▶ [TASK DATA]
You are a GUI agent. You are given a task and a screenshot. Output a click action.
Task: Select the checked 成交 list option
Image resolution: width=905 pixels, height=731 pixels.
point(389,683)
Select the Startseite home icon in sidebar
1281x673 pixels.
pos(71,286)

▶ [ASSIGNED TASK] The entries above must be retyped exactly, down to the last character.

▶ [YOUR SOLUTION]
You are a GUI agent. You are given a task and a screenshot. Output a click action.
Task: Select the checked 成交 list option
Image resolution: width=905 pixels, height=731 pixels.
point(389,683)
Select the Startseite home icon in sidebar
1281x673 pixels.
pos(71,286)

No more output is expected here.